Ariel Montoya*
Los calificativos del profesor andrés pérez baltodano, en los que hace referencia al comportamiento de la clase política nacional (la llama “Pandilla”), albergan, además del tono pesimista, una equivocada percepción sobre la misma, subestimando el peso y la influencia social, así como la especificidad histórica de la nación nicaragüense, en la que tanto el poder del partido y la solemnidad del caudillo —o el líder— continúan a la vanguardia de las grandes decisiones.
No voy a traer a colación la afirmación aristotélica de que todo hombre es un animal político (en nuestro país también la exaltación provinciana sostiene que todo nicaragüense es un animal poético), sin embargo, tratar de deslegitimar la actividad de los partidos mayoritarios nicaragüenses, comparándolas con las pandillas antisociales, conlleva un desacierto sin precedentes, independientemente de sus abultados errores.
El que haya caudillos y líderes en el país no significa que no tengamos partidos políticos, grandes por cierto, capaces de conglomerar el sentido brujular de la identidad política luego de la ruptura del bipartidismo libero-conservador en 1979.
Más allá de las crisis históricas, ideológicas o circunstanciales de estos partidos mayoritarios (el Liberal Constitucionalista y el Frente Sandinista), y más allá de la aceptación electoral de los mismos, son estructuras sólidas con una concepción propia del mundo, una praxis y una teoría; el hecho de que haya elementos irregulares incontrolados que se constituyan temporalmente en fuerzas agresivas o contrarias a los principios de la ética y del bien común, son hechos que no significan necesariamente la negación de los partidos políticos y sus necesarias reivindicaciones.
Por otra parte, el que el liberalismo sea laico, respetuoso y tolerante de las otras religiones no implica que deba ser necesariamente enemigo del catolicismo. Porque, afirmar lo contrario sería situarse en plena Revolución Francesa, en la época del terror revolucionario cuando se perseguía a los curas y se confiscaban los bienes de la Iglesia. Eso corresponde a épocas pasadas. En la actualidad, en el liberalismo social remozado del mundo moderno, hay liberales, e incluso masones, que van a misa, etc… El mismo Mussolini, el creador del fascismo, mantuvo buenas relaciones con el Vaticano, estableciendo un Concordato.
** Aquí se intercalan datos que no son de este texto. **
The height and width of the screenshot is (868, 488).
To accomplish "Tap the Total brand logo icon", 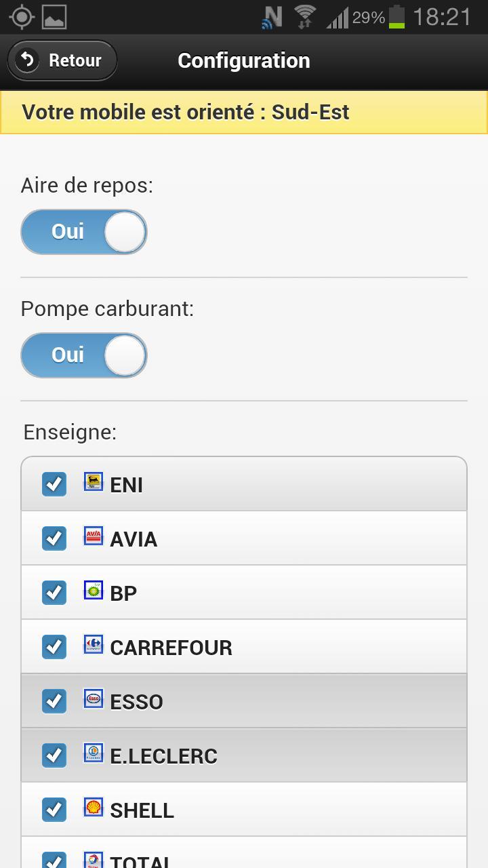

Esa idea de que el liberalismo debe estar en lucha permanente con la religión es una concepción desfasada de la realidad sociopolítica actual; lo malo sería, en todo caso, que las decisiones políticas y sociales dependan del veredicto de la Jerarquía Eclesiástica.
La política, como quería Locke, no debe ser otra cosa sino el buen sentido aplicado a la moral. Y esta máxima, en definitiva, es la que sigue y persigue un partido como el liberal con un candidato de lujo como Enrique Bolaños, de cara en la actualidad a las próximas elecciones nacionales. Hombre moderado, tolerante y fundamentalmente ético, que sabe que los experimentos pragmáticos en el campo de la economía, significan también una revolución; no en su sentido traumático y tenebroso, sino en la esfera del cambio profundo y gradual. Bolaños, a quien el Partido Liberal ha escogido por su calidad moral y humana, así como por ser un conocedor del programa liberal, sabe que, como decía el pensador francés Rivarol: “El genio de la política consiste, no en crear, sino en conservar; no en cambiar sino en fijar”. En cuanto al partido del Frente Sandinista, es inconcebible no configurarlo desde un rumbo estratégico administrativo, sea como oposición o como gobierno, en el dudoso caso de que llegara a ganar las elecciones.
Ya Enrique Guzmán en el siglo pasado había usado el término de pandilleros, para referirse a cierta clase política de la época, enfrascada en tamborileos señoriales. A un siglo de distancia, es inconcebible continuar manejando este tipo de retóricas analíticas sobre su funcionamiento, puesto que mientras siga poseyendo el liderazgo vertebral del desarrollo identitario de la nación, continuará arrojando cenizas y esperanzas, según los elementos dedicados a la política, esa misma que Rivarol definía como la Esfinge de la fábula: que devora a quienes no adivinan sus enigmas.